Project

General

Profile

Working with the Production Website

In the development model for the production website, a website manager maintains a local copy of the software that manages the production website and makes intended changes locally. When satisfied, the manager should commit their changes to the repository and then pull them down to the official location via an SVN update command. It is possible to make edits to the official location in situ, but this is not
recommended.

Installing the Website

The script for installing the website is part of the novaproduction package. It takes a single argument, a configuration file that defines where you would like
your local copy of the web-page scripts to reside, and a few other locations important for the system to know about. Checkout the novaproduction package and execute:

novaproduction/bin/install_prod_valid <config.sh>

The file config.sh is actually a bash shell script which is sourced by the install script. At a minimum it should define the following variables:
  • NOVAPRODVALID_TOP: The top level directory containing the production website software as well as several other custom packages. A sensible value is
    /nova/app/users/${USER}/prod_valid
  • NOVAPRODVALID_ANA: A directory where the package will store data-files, such as pickle files that contain the results of SAM definition queries. A sensible value is
    /nova/ana/users/${USER}/prod_valid
  • NOVAPRODVALID_WEB: a directory where the web-pages generated by this package will reside. A sensible value for a user is
    /nova/app/users/${USER}/prod_web
    but for the official site it is
    /nusoft/app/web/htdoc/nova/production/

In all three cases the directory defined by the environment variables will be created for you. However their parent directories will not, and you must make sure they exist. Optionally you could also define GITMODE=gitsvn (other values may be supported in the future). This uses the git-svn bridge to allow you to work with the SVN repo using git.

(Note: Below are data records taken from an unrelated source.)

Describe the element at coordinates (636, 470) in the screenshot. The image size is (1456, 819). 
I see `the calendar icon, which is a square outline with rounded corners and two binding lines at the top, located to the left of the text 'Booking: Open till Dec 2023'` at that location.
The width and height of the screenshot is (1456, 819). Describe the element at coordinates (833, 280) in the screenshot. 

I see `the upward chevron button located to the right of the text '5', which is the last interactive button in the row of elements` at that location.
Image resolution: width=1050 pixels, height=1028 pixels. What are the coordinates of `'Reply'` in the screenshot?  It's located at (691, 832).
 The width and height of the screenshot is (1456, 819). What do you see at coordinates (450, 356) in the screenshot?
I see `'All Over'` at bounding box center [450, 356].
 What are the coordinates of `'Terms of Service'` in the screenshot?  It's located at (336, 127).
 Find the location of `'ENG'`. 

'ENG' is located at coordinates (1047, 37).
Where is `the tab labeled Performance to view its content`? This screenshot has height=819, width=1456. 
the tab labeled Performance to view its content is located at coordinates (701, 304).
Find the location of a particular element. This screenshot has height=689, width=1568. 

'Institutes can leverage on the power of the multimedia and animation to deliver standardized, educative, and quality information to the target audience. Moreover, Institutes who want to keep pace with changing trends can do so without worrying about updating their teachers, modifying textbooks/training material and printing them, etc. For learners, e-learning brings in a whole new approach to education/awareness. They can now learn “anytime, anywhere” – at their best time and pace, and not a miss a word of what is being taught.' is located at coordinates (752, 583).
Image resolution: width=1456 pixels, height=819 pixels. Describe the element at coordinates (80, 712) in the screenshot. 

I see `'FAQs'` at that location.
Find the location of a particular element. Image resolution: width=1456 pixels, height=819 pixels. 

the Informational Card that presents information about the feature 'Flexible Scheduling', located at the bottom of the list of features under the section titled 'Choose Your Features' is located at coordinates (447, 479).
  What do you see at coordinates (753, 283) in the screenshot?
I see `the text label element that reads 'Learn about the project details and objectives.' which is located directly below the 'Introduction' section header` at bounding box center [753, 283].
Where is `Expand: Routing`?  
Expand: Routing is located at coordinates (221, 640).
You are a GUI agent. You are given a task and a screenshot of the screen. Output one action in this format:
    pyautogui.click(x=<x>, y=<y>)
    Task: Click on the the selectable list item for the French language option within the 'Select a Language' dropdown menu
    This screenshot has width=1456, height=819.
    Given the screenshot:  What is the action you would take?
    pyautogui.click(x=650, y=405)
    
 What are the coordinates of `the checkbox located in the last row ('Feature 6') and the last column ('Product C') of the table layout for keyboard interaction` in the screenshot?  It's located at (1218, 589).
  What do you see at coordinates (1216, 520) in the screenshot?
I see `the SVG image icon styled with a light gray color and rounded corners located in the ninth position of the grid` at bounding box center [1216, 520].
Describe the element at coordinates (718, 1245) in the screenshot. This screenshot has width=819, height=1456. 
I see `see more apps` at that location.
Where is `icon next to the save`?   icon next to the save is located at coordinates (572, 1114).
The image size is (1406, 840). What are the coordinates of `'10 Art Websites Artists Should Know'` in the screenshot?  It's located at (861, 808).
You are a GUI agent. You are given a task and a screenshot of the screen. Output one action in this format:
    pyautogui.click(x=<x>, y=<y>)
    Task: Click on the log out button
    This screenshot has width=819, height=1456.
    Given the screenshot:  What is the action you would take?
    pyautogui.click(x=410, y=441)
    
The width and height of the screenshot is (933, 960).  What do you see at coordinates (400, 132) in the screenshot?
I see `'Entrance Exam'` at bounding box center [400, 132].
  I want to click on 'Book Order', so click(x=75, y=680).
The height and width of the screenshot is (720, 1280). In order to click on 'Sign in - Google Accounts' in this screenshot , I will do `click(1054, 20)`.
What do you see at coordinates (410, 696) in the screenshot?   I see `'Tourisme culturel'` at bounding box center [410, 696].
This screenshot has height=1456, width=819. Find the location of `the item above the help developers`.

The script will check out a copy of the Validation/production package from SVN into $NOVAPRODVALID_TOP/python. It will also install external software packages (anaconda and psutil. Note that we use rather old versions of these pakcages.) into $NOVAPRODVALID_TOP/software, and create local preferences file that will be used in the future for
setting up a new shell.

Setting Up a New Shell

Once you have installed the production web software you can now start to work with it. To do so, go the $NOVAPRODVALID_TOP/python directory and execute:

source setup.sh

This should define all the environment variables you need to start working with the prod_valid scripts.

Adding New Samples to the Website

Getting a SAM definition onto the production website occurs in two steps. In one step, a cron job that runs every few hours and runs SAM queries to fetch the summary information for each dataset (number of files, number of events, etc). This information is stored on disk in pickle files. Exactly how often this step is run depends on your choice, and you will want to make different choices for different samples. You can also run this
step by hand down to the level of individual datasets to get the latest information. This step also takes automatic snapshots, to speed up the process of starting SAM projects for any jobs that might use these datasets. The second step runs once a minute and reads the pickle files produced in the first step and generates the web-pages to display this information.

The command to retrieve data for a dataset definition is:

./scripts/downloadDefinitionData.py --pageConfig /path/to/some_page.cfg

(note that you should issue this command from the directory $NOVAPRODVALID_TOP/python). The file some_page.cfg is a configuration file whose format is described below. For it to be automatically picked up by the page-making cron jobs, it should end in "_page.cfg". By convention these files are kept in the directory structure under:
NOVAPRODVALID_TOP/python/web
And this is where the cron jobs look for them. Examine the second_ana subdirectory for an example of how these files are organized. There are other usage patterns available for downloadDefinitionData.py that offer finer grained control (use the --help option for more details).

The same configuration file is used to make the corresponding page, using the scripts/makeDatasetsPage.py script

/path/to/some_page.cfg

Again, use the --help option to see additional arguments that provide more control or debugging information.

Note that it is possible to cache the pickle files for datasets, allowing the download script to use the results of an old query rather than downloading the information with every run. Possible usages are:

./scripts/cacheDefinitionData.py  --pageConfig /path/to/some_page.cfg
./scripts/cacheDefinitionData.py  --definition some_definition_name

Page Config File Format

You can look at some example real-world configuration files here:https://cdcvs.fnal.gov/redmine/projects/novaart/repository/entry/trunk/Validation/production/web/second_ana/nominal/fd_ana_genie_mc_epoch_page.cfg. The format is the one used by the Microsoft.ini inspired format used by the python ConfigParser module (in practice we use the SafeConfigParser). The config file has several sections:

  • A "main" section containing:
    • the page file name and location (relative to NOVAPRODVALID_WEB). * the page title * some descriptive text for the top of the page
  • A "chain" section ([chain chainName]) listing some descriptive information about the chain. Note that every section of the form "chain FOO" will be interpreted as defining a new chain "FOO".
  • A tiers section ([chainName/tiers]) listing the individual tiers within a chain, and the corresponding definition names. Note that every chain as defined in the previous bullet must have a corresponding tiers section.